WestLB muss Zinsen zurückzahlen
Kommentar: Deftige Watschen aus Brüssel

DÜSSELDORF. Das ist eine deftige Watschen aus Brüssel für die deutschen Staatsbanken. Als erstes ist die mächtige WestLB aus Nordrhein-Westfalen getroffen, die mal eben schnell rund 1,5 Milliarden Euro - nämlich 800 Millionen Euro plus Zinsen - locker machen muss.

Aber auch weiteren öffentlich-rechtlichen Instituten in anderen Bundesländern droht Ungemach.
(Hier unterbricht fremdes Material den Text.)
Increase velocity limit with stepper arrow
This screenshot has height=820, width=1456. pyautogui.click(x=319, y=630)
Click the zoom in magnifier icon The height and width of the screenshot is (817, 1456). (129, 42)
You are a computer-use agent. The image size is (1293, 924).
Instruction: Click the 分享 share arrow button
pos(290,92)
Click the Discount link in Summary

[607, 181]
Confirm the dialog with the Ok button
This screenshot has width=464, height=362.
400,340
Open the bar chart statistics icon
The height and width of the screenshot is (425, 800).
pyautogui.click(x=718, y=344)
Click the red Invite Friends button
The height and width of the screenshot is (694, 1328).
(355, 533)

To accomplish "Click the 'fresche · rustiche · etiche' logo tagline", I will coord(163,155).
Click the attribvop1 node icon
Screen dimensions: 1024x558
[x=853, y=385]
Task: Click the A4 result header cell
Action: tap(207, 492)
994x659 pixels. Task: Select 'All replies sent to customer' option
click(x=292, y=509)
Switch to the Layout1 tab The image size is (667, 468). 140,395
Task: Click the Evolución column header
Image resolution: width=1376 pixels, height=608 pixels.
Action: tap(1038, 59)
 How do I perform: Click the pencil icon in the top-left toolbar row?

Auch sie haben staatliches Wohnungsbauvermögen übertragen bekommen und dafür nach Auffassung von EU-Wettbewerbshüter Mario Monti zu wenig Zinsen bezahlt.

Richtig ist, dass der EuGH inhaltlich in dieser Frage noch gar nicht entschieden hat, weil es in der heutigen Entscheidung nur um eine Verfahrensfrage ging.

Nur schwer vorstellbar aber ist, dass das Gericht die WestLB erst zu einer Zinsnachzahlung verdonnert und diese im späteren Hauptverfahren, in dem erst im nächsten Jahr ein Urteil ergehen soll, für ungerechtfertigt erklärt. Die deutschen Staatsbanker in NRW und anderswo sollten sich schon mal warm anziehen.